189b. Coming of Age: Growing Up Muslim in America (1)
A continuous, diverse, and uneven production of research, fiction, film, and media coverage of Islam has emerged since September 11, 2001. This seminar examines an under-studied American demographic, crucial in terms of the future role and place Islam will have with this country: Muslim youth. After a very brief introduction to foundational features of Islam as understood and accepted by most Muslims as well as a basic familiarization with Islam’s history in North America, we turn to basic stereotypes that continue to surround and define “Islam in America” for non-Muslims. Close readings of three coming-of-age stories constitute the bulk of this seminar. These very different stories potentially open doors to deeper and broader discussions about inter-, and perhaps more importantly, intra-religious diversity in the United States. The Autobiography of Malcolm X not only powerfully portrays African-American religious experience and its indigenous Muslim expressions, but also introduces a pivotal text for a wide spectrum of American youth, including American converts to Islam. Mohja Kahf’s The Girl in the Tangerine Scarf, a semi-autobiographical but fictional story of a Syrian immigrant growing up in a devout Muslim family in Indiana, traces the trans-national Muslim experience and a young woman’s struggle to come to terms with being an explorer of the borders between generations, religious observance and “secular” pressures, and Muslim/American. Finally, Michael Muhammad Knight’s unusual journey to and in Islam—unusual in that he comes from a very small demographic of Caucasian male converts with close links to both the Muslim punk scene and a youth offshoot of the Nation of Islam, The Five-Percenters—blows apart many of the initial stereotypes about Islam explored earlier in the semester. One of his autobiographies (he is only in his 30s) Impossible Man and his controversial and incredibly influential novel and now film The Taqwacoresround out the semester. Ms. Leeming.
Fulfills the college requirement for a Freshman Writing Seminar.
200b. Regarding Religion (1)
To study religion is to study culture and society, as well as to critically engage and participate in the humanities and social sciences. In this course we compare and critique different approaches to the study of religion and think about the category of religion in relation to other topics and social concerns. Mr. Walsh Required for all majors.
Prerequisite: permission of the instructor is required.

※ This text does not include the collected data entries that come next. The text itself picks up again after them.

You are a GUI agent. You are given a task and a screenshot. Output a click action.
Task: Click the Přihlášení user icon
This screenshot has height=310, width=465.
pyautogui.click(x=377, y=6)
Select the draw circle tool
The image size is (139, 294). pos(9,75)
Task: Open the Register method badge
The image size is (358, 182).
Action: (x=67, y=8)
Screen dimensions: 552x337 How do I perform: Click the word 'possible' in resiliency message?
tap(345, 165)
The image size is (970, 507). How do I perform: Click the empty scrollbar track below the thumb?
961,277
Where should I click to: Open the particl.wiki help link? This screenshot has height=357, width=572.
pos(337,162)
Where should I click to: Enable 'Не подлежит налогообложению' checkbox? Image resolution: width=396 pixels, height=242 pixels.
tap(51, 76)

204b. Islam in America (1)
(Same as Africana Studies 204b.) Islam in America This course examines the historical and social development of Islam in the U.S. from enslaved African Muslims to the present. Topics include: African Muslims, rice cultivation in the South, and slave rebellions; the rise of proto-Islamic movements such as the Nation of Islam; the growth and influence of African American and immigrant Muslims; Islam and Women; Islam in Prisons; Islam and Architecture and the American war on terror. Ms. Leeming.

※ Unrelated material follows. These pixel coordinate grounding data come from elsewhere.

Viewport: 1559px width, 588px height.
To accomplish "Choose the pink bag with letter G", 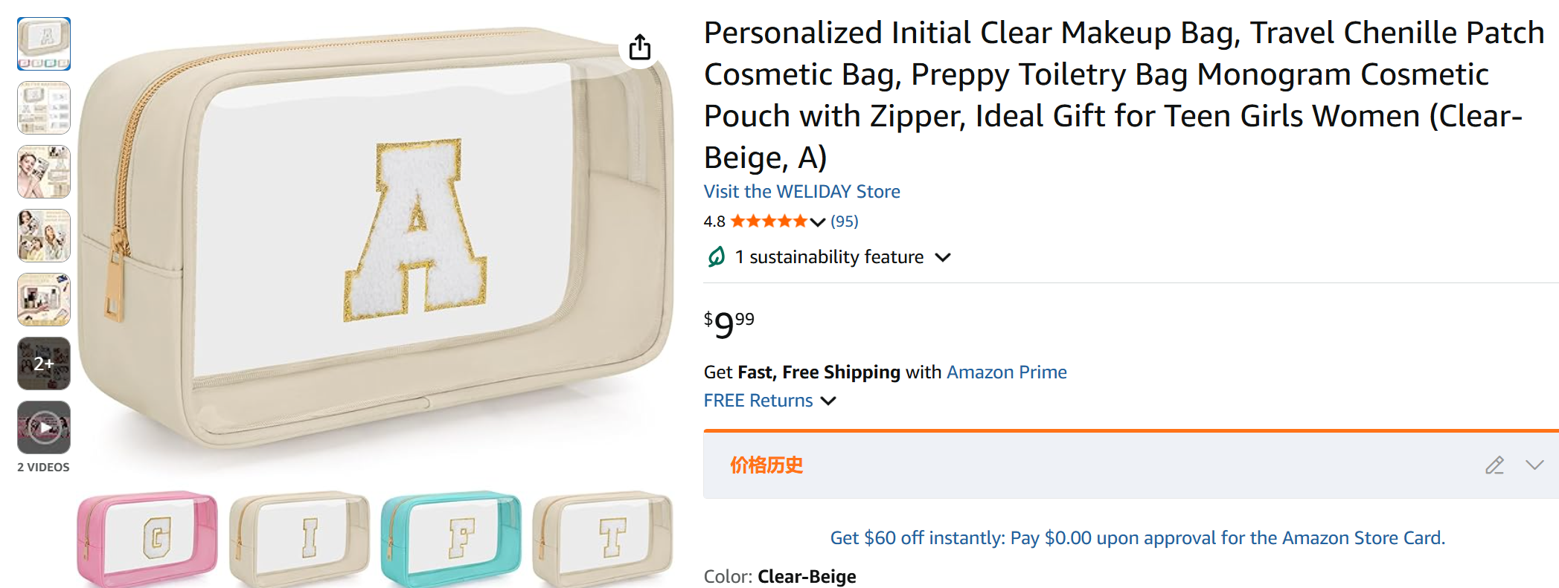I will (x=147, y=538).
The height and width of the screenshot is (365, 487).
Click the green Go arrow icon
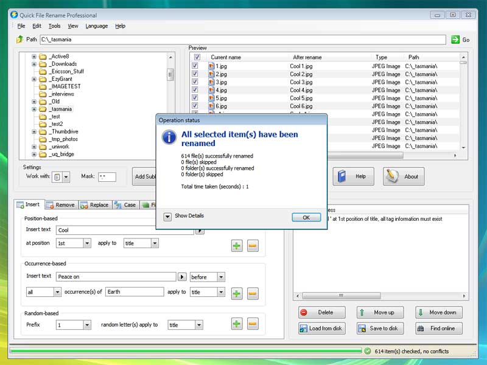(x=455, y=40)
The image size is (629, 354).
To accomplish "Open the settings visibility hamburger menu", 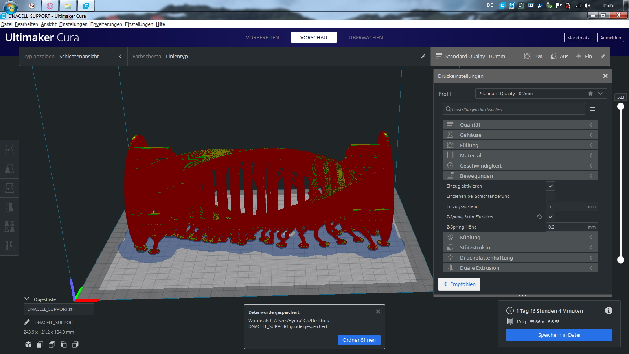I will [592, 109].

Prerequisite: unit in religion or by permission of instructor
205. Religion and Its Critics (1)
Some say it is impossible to be both a modern and a religious person. What are the assumptions behind this claim? The course explores how religion has been understood and challenged in the context of Western intellectual thought from the Enlightenment to the present. Kant, Hegel, Kierkegaard, Nietzsche, Freud, and Buber are some of the thinkers whom we study. Mr. Kahn.
206b. Social Change in the Black and Latino Communities (1)

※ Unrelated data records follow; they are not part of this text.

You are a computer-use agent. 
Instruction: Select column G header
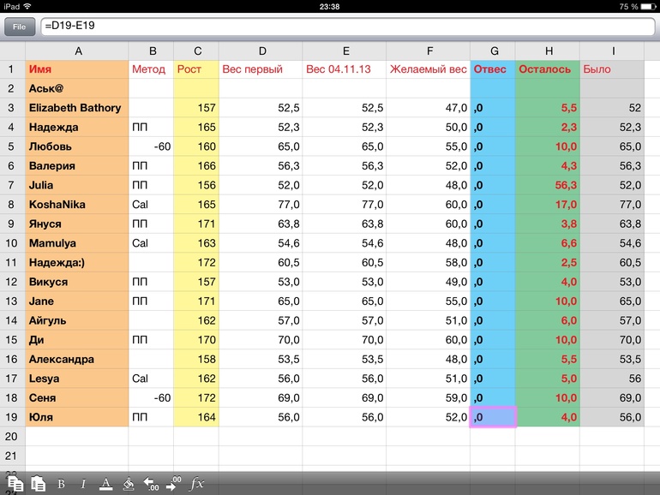[493, 51]
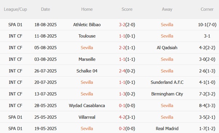This screenshot has height=133, width=219.
Task: Open Sunderland A.F.C team link
Action: [167, 82]
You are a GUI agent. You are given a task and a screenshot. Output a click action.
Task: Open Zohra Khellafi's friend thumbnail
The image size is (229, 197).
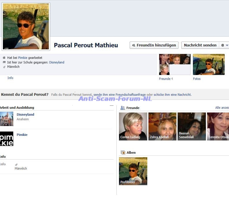point(162,126)
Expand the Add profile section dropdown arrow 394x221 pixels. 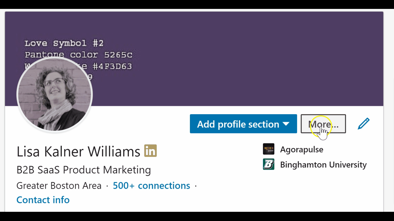pyautogui.click(x=286, y=124)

(Same as Africana Studies and Sociology 206b.)
An examination of social issues in the Black and Latino communities: poverty and welfare, segregated housing, drug addiction, unemployment and underemployment, immigration problems and the prison system. Social change strategies from community organization techniques and poor people's protest movements to more radical urban responses are analyzed. Attention is given to religious resources in social change. This course is taught to Vassar students and incarcerated men at the Otisville Correctional Facility. Mr. Mamiya.
207a. Christian Ethics and Modern Society (1)
This course is an introduction to Christian ideals of faith, conduct, character, and community, and to modern disputes over their interpretations and applications. Our emphasis is on how Christian thinkers have negotiated the emergence of modern values about authority, rights, equality, and freedom. In what ways have Christian beliefs and moral concepts been consonant with or antagonistic to democratic concerns about gender, race and pluralism? Some of the most prominent Christian ethicists claim a fundamental incompatibility with this democratic ethos. We examine these claims and devote special attention to how Christian thinkers have dealt with the ethics of war, sexuality and the environment. Mr. Kahn.
210. Secularism and Its Discontents (1)
Is there a distinct realm called the secular, which is free of and from the religious? As sons and daughters of the Enlightenment, we've come to think that there is. What sort of philosophical and historical moments have led to the public insistence on a non-religious space? What projects in ethics, politics, and identity have the insistence on the secular authorized? This class both analyzes and contests modern assumptions about secularism and the religious, and asks whether the ideals of secularism have materialized. Is it possible or even desirable to create realms scrubbed free of the religious, in our politics, in our public institutions, or in ourselves? Mr. Kahn.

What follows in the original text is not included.